### Job
In the passage imagining books invented after video games, reproduce the text from "But perhaps the" to "learning to lead.", changing "fixed linear path" to "single predetermined route".

### Document section
<<<<
Wednesday, May 7, 2008
Everything Bad is Good for You
I'm pretty much the resident Luddite at my house. If we're watching YouTube videos on my laptop, someone invariably unseats me at the keyboard because I'm too slow. The other three play with the whole gamecube/wii/computer network downstairs while I sit upstairs reading a book. So I liked the mental gymnastics involved in Steven Johnson's mind-game, proposed on p. 19 of Everything Bad is Good for You:
Imagine an alternate world identical to ours save one techno-historical change: video games were invented and popularized before books. In this parallel universe, kids have been playing games for centuries--and then these page-bound texts come along and suddenly they're all the rage. What would the teachers, and the parents, and the cultural authorities have to say about this frenzy of reading? I suspect it would sound something like this:
Reading books chronically understimulates the senses. Unlike the longstanding tradition of gameplaying--which engages the child in a vivid, three-dimensional world fiilled with moving images and musical soundscapes, navigated and controlled with complex muscular movements--books are simply a barren string of words on the page. Only a small portion of the brain devoted to processing written language is activated during reading, while games engage the full range of the sensory and motor cortices.
Books are also tragically isolating. While games have for many years engaged the young in complex social relationships with their peers, building and exploring worlds together, books force the child to sequester him or herself in a quiet space, shut off from interaction with other children. These new "libraries" that have arisen in recent years to facilitate reading activities are a frightening sight: dozens of young children, normally so vivacious and socially interactive, sitting alone in cubicles, reading silently, oblivious to their peers.
Many children enjoy reading books, of course, and no doubt some of the flights of fancy conveyed by reading have their escapist merits. But for a sizable percentage of the population, books are downright discriminatory. The reading craze of recent years cruelly taunts the 10 million Americans who suffer from dyslexia--a condition that didn't even exist as a condition until printed text came along to stigmatize its sufferers.
But perhaps the most dangerous property of these books is the fact that they follow a fixed linear path. You can't control their narratives in any fashion--you simply sit back and have the story dictated to you. For those of us raised oon interactive narratives, this property may seem astonishing. Why would anyone want to embark on an adventure utterly choreographed by another person? But today's generation embarks on such adventures millions of times a day. This risks instilling a general passivity in our children, making them feel as though they're powerless to change their circumstances. Reading is not an active, participatory process; it's a submissive one. The book readers of the younger generation are learning to "follow the plot" instead of learning to lead.
Okay, so let's take this game one step further. Imagine we live in a world where some variation of the feed is possible. Obviously, as I've said, the novel Feed presents it as a thing not to be desired, but could we alter it to make it better? Walker says we should be able to turn it off. Eleanor says that instead of hooking directly into your brain, it should be a wrist unit with optional visor and earbuds. Ron says that the difference between using a laptop and having a feed is the "difference between wanting to DRIVE a car and wanting to BE one," but I suspect he would like the convenience of using his electronic calendar, "meeting maker," without having to get out his laptop every time he needs to check his schedule.
>>>>
### Provided data
<<<<
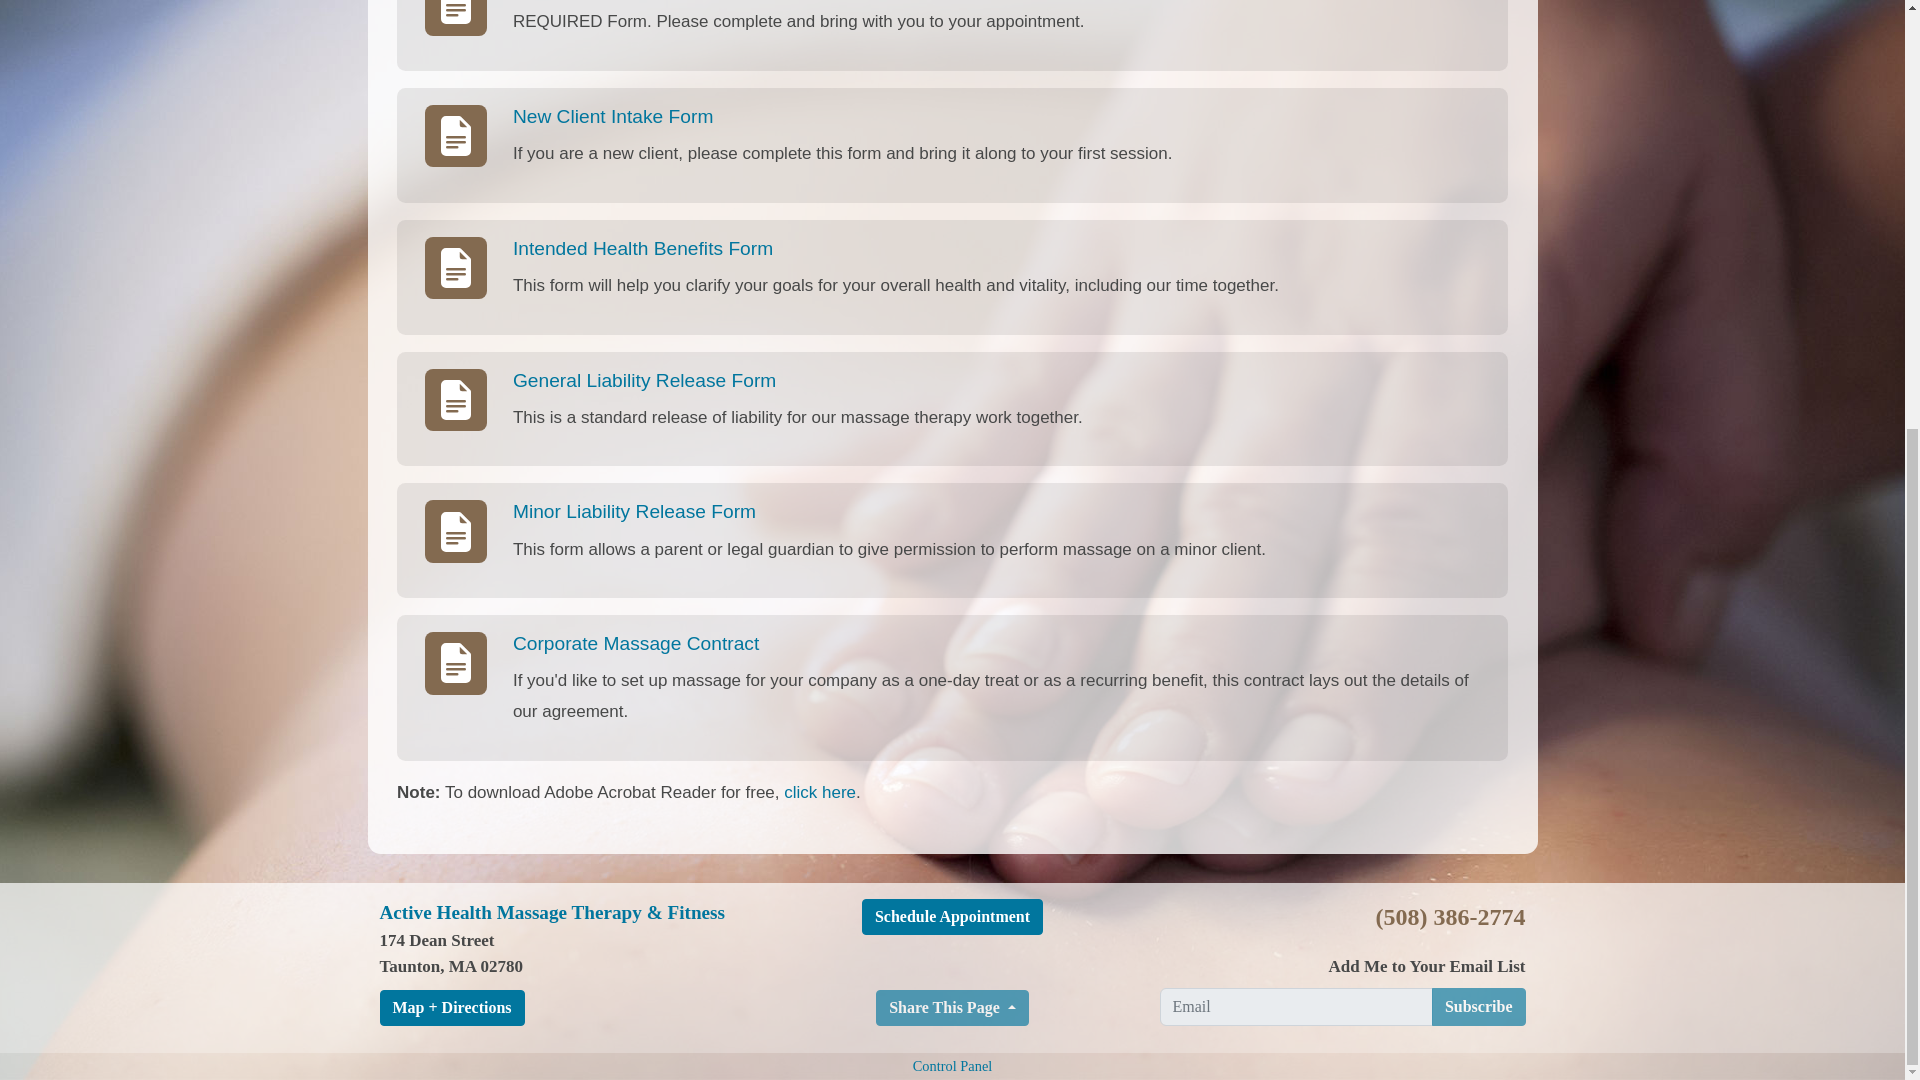 Image resolution: width=1920 pixels, height=1080 pixels. Describe the element at coordinates (634, 511) in the screenshot. I see `Minor Liability Release Form` at that location.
>>>>
### Finished answer
But perhaps the most dangerous property of these books is the fact that they follow a single predetermined route. You can't control their narratives in any fashion--you simply sit back and have the story dictated to you. For those of us raised oon interactive narratives, this property may seem astonishing. Why would anyone want to embark on an adventure utterly choreographed by another person? But today's generation embarks on such adventures millions of times a day. This risks instilling a general passivity in our children, making them feel as though they're powerless to change their circumstances. Reading is not an active, participatory process; it's a submissive one. The book readers of the younger generation are learning to "follow the plot" instead of learning to lead.